Kadovar is a volcanic island in Papua New Guinea northeast of the much larger island of New Guinea. The volcano erupted in January 2018 and the eruption is ongoing as of 2023, although the activity level is generally considered to be low. There were some heightened thermal phenomena in 1976.

==Geography==
Kadovar is part of the Schouten Islands about 25 km north of the mouth of the Sepik River. It is 1.5 km long and wide. The village of Gewai is near the crater rim. Authorities had thought around 700 people lived on the island, but this number was related to the registered voters on the island and the actual number was found to be much higher during a re-settlement ordered after the volcano erupted in January 2018.

==History==
The first recorded sighting by Europeans of Kadovar was by the Spanish navigator Yñigo Ortiz de Retez on 21 July 1545 when on board the carrack San Juan trying to return from Tidore to New Spain.

In 1700 smoke was reported, possibly from an eruption. There were further indications of possible imminent eruptions in 1976 and 1981. The island's inhabitants were evacuated to the nearby island of Blup Blup in 1976.

(Dataset entries)
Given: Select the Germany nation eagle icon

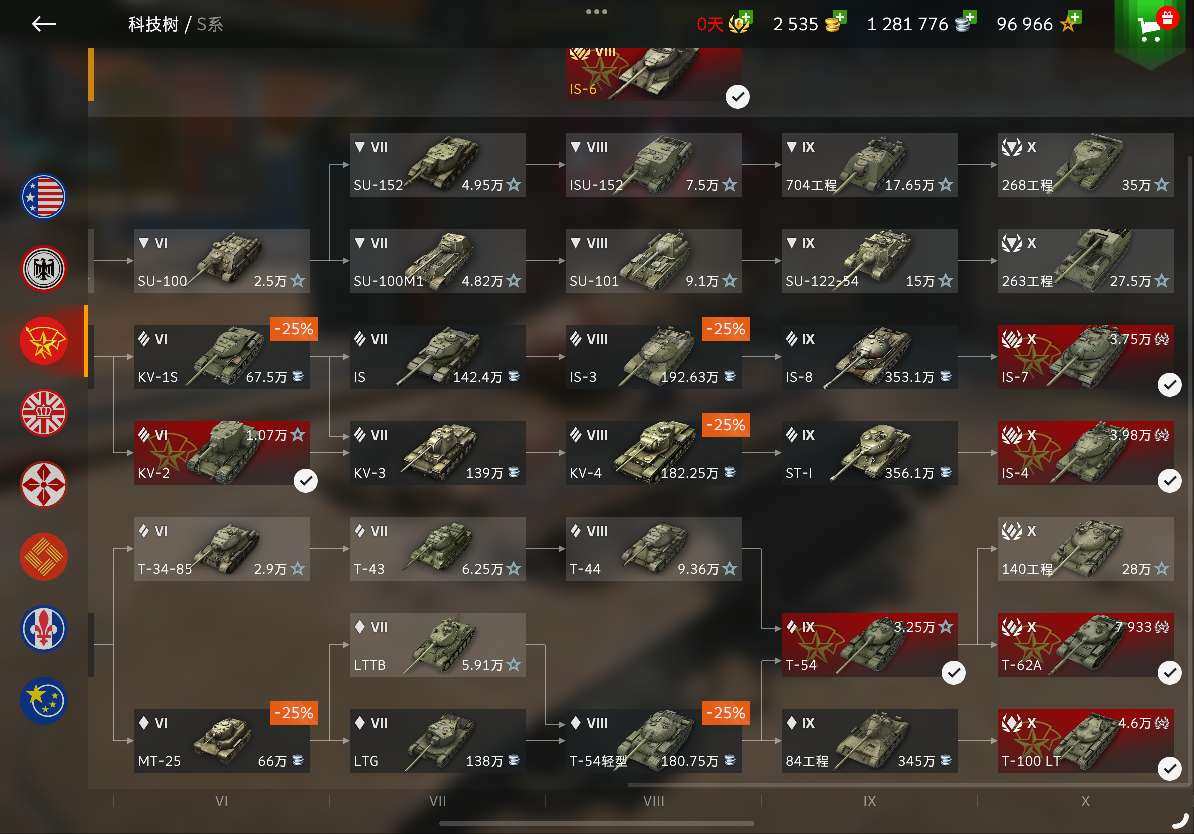Looking at the screenshot, I should [x=43, y=268].
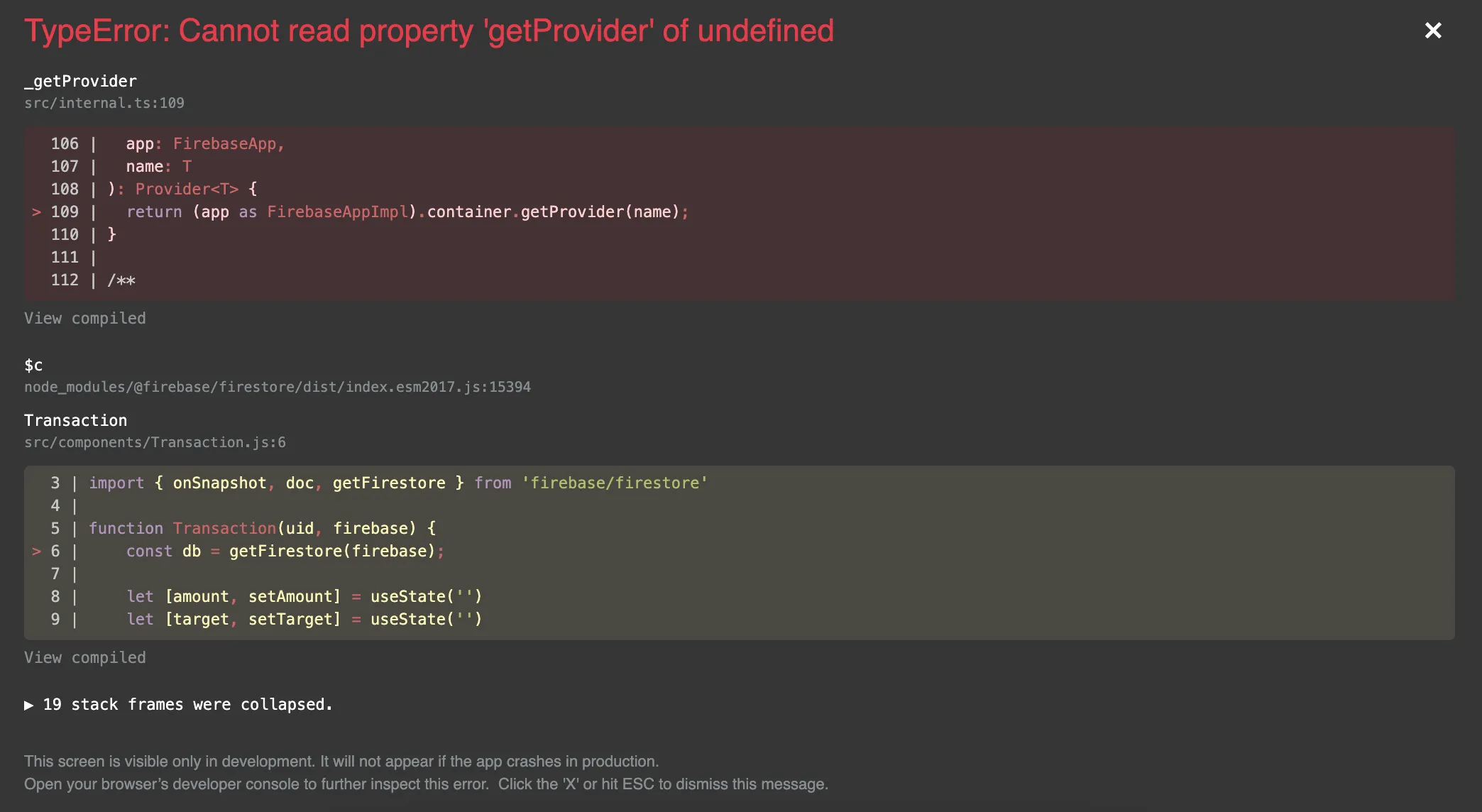Screen dimensions: 1482x812
Task: Expand the 19 collapsed stack frames
Action: tap(177, 704)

**Required actions:**
[A] In the text about Kadovar island, rewrite the passage starting at "In 1700 smoke" and ending at "Blup in 1976.", swapping "smoke" for "ash".
[B] Answer these questions using the text about Kadovar island:
(i) About how far north of the mouth of the Sepik River does Kadovar lie?
(ii) Which navigator made the first recorded European sighting of the island, and on what date?
(iii) To which island were the inhabitants evacuated in 1976?
[C] Carry the text about Kadovar island forward from its final sentence.

**Task-by-task answers:**
[A]
In 1700 ash was reported, possibly from an eruption. There were further indications of possible imminent eruptions in 1976 and 1981. The island's inhabitants were evacuated to the nearby island of Blup Blup in 1976.

[B]
(i) About 25 km.
(ii) The Spanish navigator Yñigo Ortiz de Retez, on 21 July 1545.
(iii) The nearby island of Blup Blup.

[C]
===2018 eruption===
The island was again evacuated by boats and canoes immediately after an eruption began on 5 January 2018 that lasted several days and resulted in at least half of the island being covered in lava. The Rabaul Volcanological Observatory described "mild vulcanian activity from a vent at the southeast base of the cumulodome" and that "a fissure may be opening just inside of the western wall of the vent’s breach, descending down to at least sea level". According to the Australian bureau of the Volcanic Ash Advisory Center in Darwin, the ash cloud formed a plume as high as 7000 ft.